A un certo punto diminuì pure la visibilità che ci nascose alla vista l’unico punto cospicuo certo che avevamo: i due caratteristici, e unici, bianchi campanili della chiesa di Medulino che fortunatamente la ragazza aveva notato alla partenza.
Quindi che si fa? Ovvio: si naviga con la bussola! Quale bussola? Riovvio, con l’unica che abbiamo a bordo, quella da rilevamento! E chi la tiene? Chi riesce a leggerci qualcosa? Un colpo siamo lassù e poco dopo l’orizzonte non c’è più. Un colpo sbandati a sinistra e subito dopo a dritta sbattuti con poca gentilezza! Impossibile farsi un’idea della “rotta” con quel mezzo.

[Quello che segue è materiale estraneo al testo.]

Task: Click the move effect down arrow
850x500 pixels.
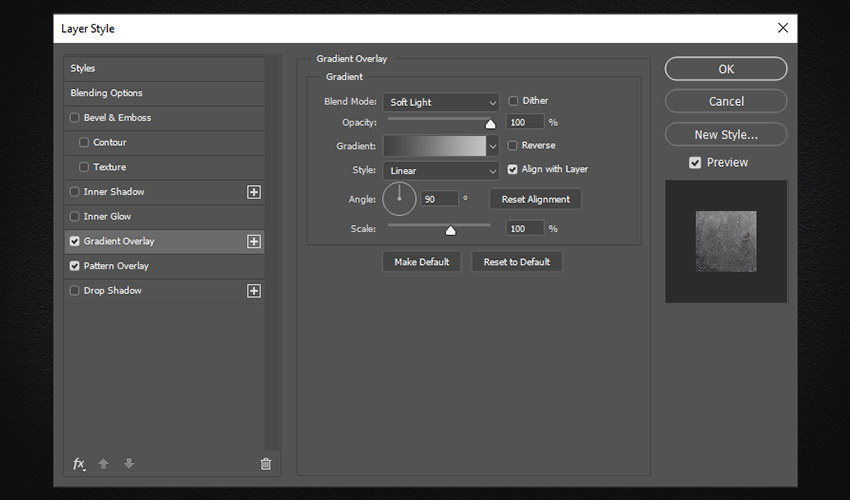Action: pyautogui.click(x=129, y=464)
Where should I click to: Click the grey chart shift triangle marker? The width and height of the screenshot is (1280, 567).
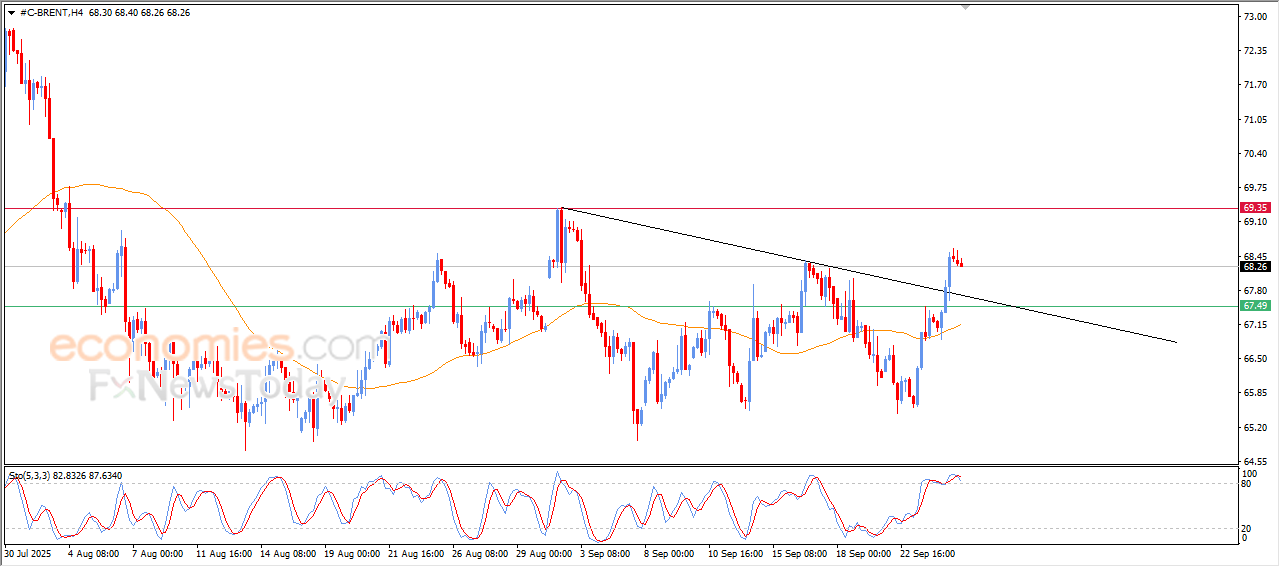(x=965, y=7)
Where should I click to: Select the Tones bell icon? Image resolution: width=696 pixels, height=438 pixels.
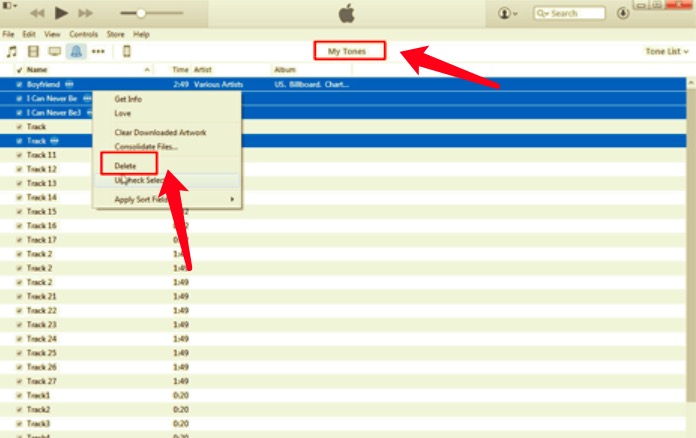tap(76, 51)
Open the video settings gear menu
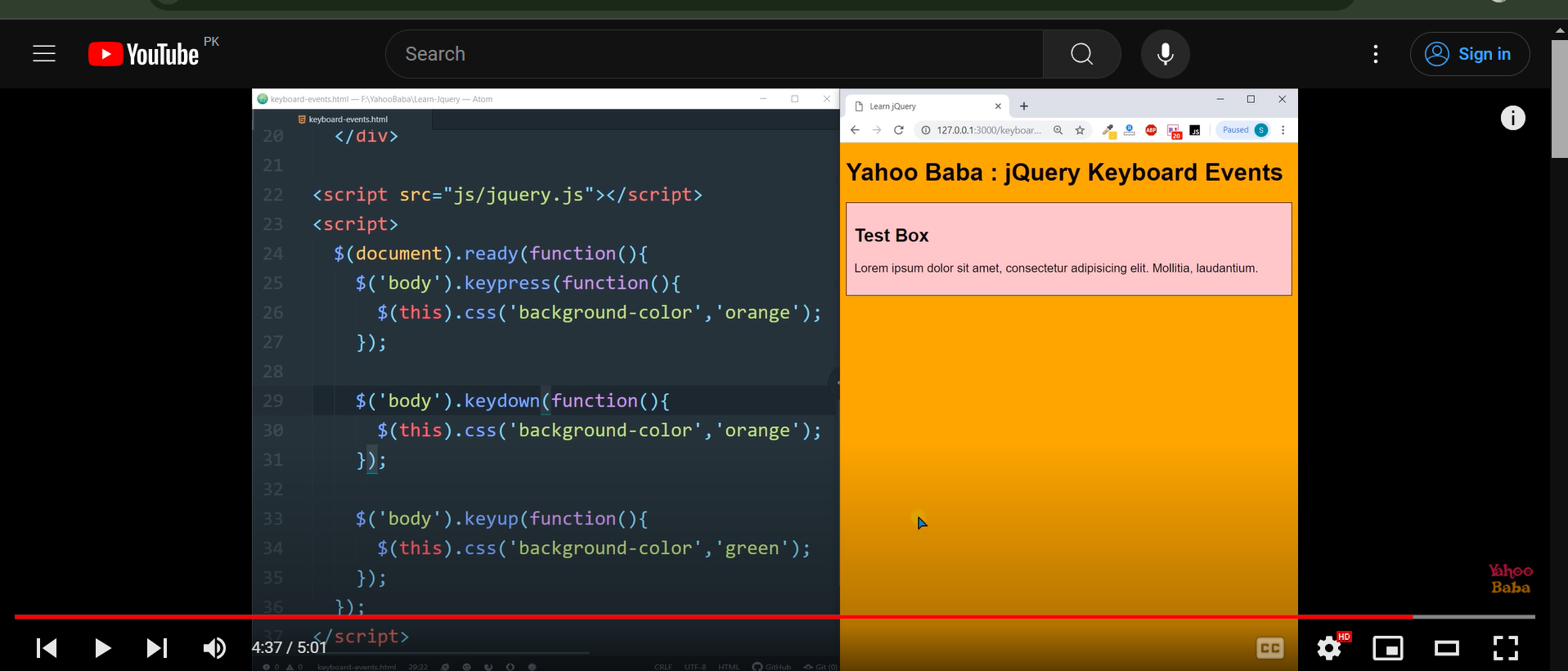The height and width of the screenshot is (671, 1568). coord(1329,648)
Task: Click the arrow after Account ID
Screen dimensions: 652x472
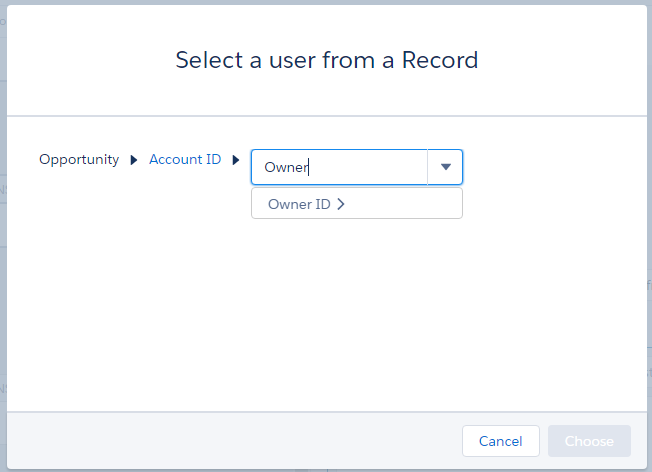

Continuammo sulle stesse mura guardandoci attorno semmai ci fosse qualche compagno in mare per copiarne la direzione. Nulla, nemmeno un gabbiano!
Dopo varie ore intuimmo l’accesso all’ampia baia di Medulino, e la cosa ci rasserenò non poco anche se la situazione era immutata.
Pur con gli occhi fissi sui due campanili, a causa della profondità di campo che inganna la vista, sbagliammo l’entrata che porta a Pomer e ci infilammo nella baia Bijeca alla sua destra. Ce ne accorgemmo in tempo e, dirigendo prima verso sud e poi a nord-ovest, entrammo finalmente nell’ampio “lago” di Pomer/Medulin. Manovrando a vela verso l’allora piccolo pontile del marina, due energumeni si protesero per afferrare il cavo d’ormeggio che lanciai inutilmente da prua poiché il vento lo respinse in barca.
Rifatta la manovra, che questa volta riesce, a fatica riescono a tenerci fermi prima di fissare il cavo ad una bitta.
Recuperata da sotto coperta la ragazza ormai distrutta (non vi racconto cosa c’era sotto!) e, aiutati dai signori a terra, finalmente scendemmo a terra bagnati fradici, infreddoliti, tremanti, ancora non so se più per la paura o per la fine dello stress e baciai la terraferma mentre sentivo i commenti dei presenti unanimemente affermare: grande barca quella!
Ricordo che, qualche ora dopo chiamando casa dalla cabina telefonica, dentro mi sono puntellato, sembrava tutto ballasse!
E qui ora un nodo mi stringe la gola, si anche in ricordo di questa forte avventura ma soprattutto di quei due cari amici che ho spesso nei miei pensieri poiché, come dicono gli alpini, “sono andati avanti”.
B.V. a tutti!
Spesso, ancora oggi, mi sorprendo a chiedermi: perché mai ci ostinammo ad andare comunque avanti?
- perché dovevamo andare a casa?
- perché non abbiamo pensato di scappare?
- Perché eravamo inesperti?
- perché …… mah!
No, non riesco a ricordare alcuna ragione tanto forte, valida e logica da giustificare quella scelta.
Fatto sta che fummo solo molto fortunati. La barca resse veramente molto bene ma alla fine lui, Nettuno, ci ha risparmiati e ora sono qui, purtroppo solo, a raccontarvela!
Meditate gente, meditate. Nettuno non sempre è benevolo se vuole vince sempre lui!